One of the best ways to determine the need for a graduate degree is to speak with individuals who are already working in your desired field. You might be surprised to learn that some people only had a bachelor’s degree, while others got a master’s degree much later or with the help of their employer.

investigate the real problem

If you decide that a 4+1 program will benefit your future career, there are other factors to consider.

First, while many higher education institutions offer 4+1 programs, they do not offer programs that are available in all areas. Avoid making assumptions about your school’s program availability. Instead, do your research as soon as possible to determine which institutions offer programs that match your interests.

But be careful: choosing a school for just one of the 4+1 programs is rarely recommended. This is predicated on staying true to her intended career path until graduation. According to some studies, about 80% of college students will change majors at least once.

For practical reasons, we recommend that you consider multiple areas of interest and programs and choose a school that offers a range of attractive options. That way, if she later abandons a particular 4+1 program of hers, she won’t have to worry about the hassle of transferring to another university.
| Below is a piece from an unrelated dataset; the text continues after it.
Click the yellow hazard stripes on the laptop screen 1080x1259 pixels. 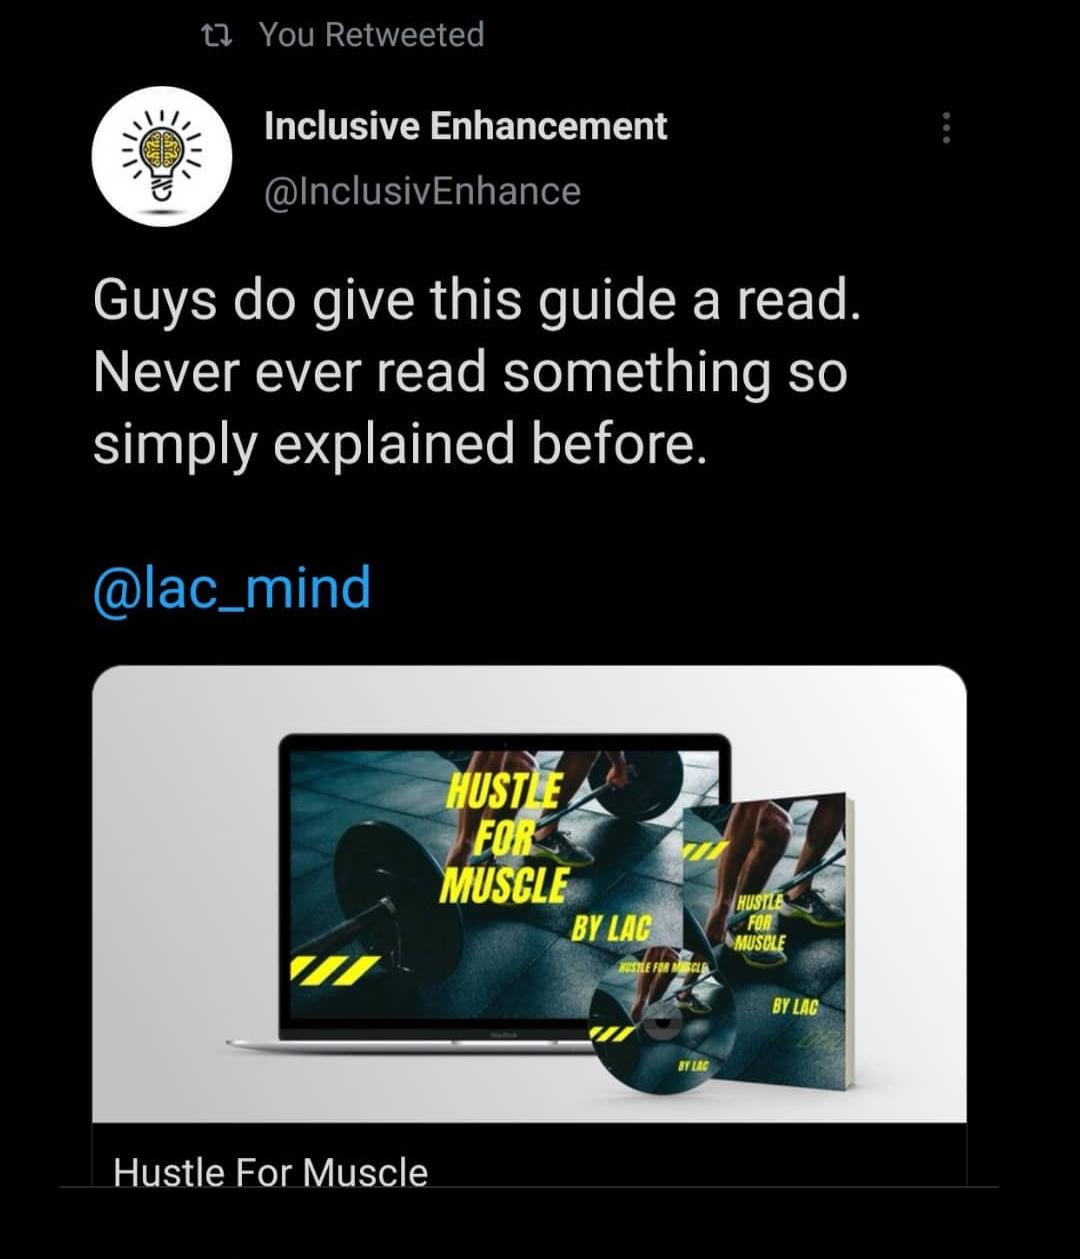click(334, 968)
Financial issues should also be considered, as you may have to pay postgraduate level tuition during your five years of study at the school. Find out if you pay the same amount each semester from start to finish of the program or if you have to pay by credit at some point.

Finally, if you plan to apply for undergraduate financial aid, ask if that aid applies to your final year of the 4+1 program.
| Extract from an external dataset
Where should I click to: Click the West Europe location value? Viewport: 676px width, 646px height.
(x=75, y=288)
cultivate a record of interest

Admission to the 4+1 program is not guaranteed, and continuous efforts should be made to make future applications more attractive. See your time in high school as an early opportunity to pursue classes and extracurricular activities that demonstrate your commitment to your future field.

For example, if you aspire to pursue a Master’s Degree in Natural Sciences, take Advanced Placement, International Baccalaureate, or Honors-level courses in that subject. If you want to pursue linguistics as a graduate student, consider joining our summer student exchange initiative.

In short, show that applying to the 4+1 program was not a hasty decision, but a well-thought-out preparation.

As a final tip, schedule an appointment with your high school counselor to bounce ideas off each other. He or she may have professional connections or know resources that can help you with your research.

Thinking positively about a 4+1 program is not a step that every high school student will enjoy participating in or realizing its benefits. Still, it’s never too early for students who have made up their minds about their career path to start preparing for the 4+1 admissions process.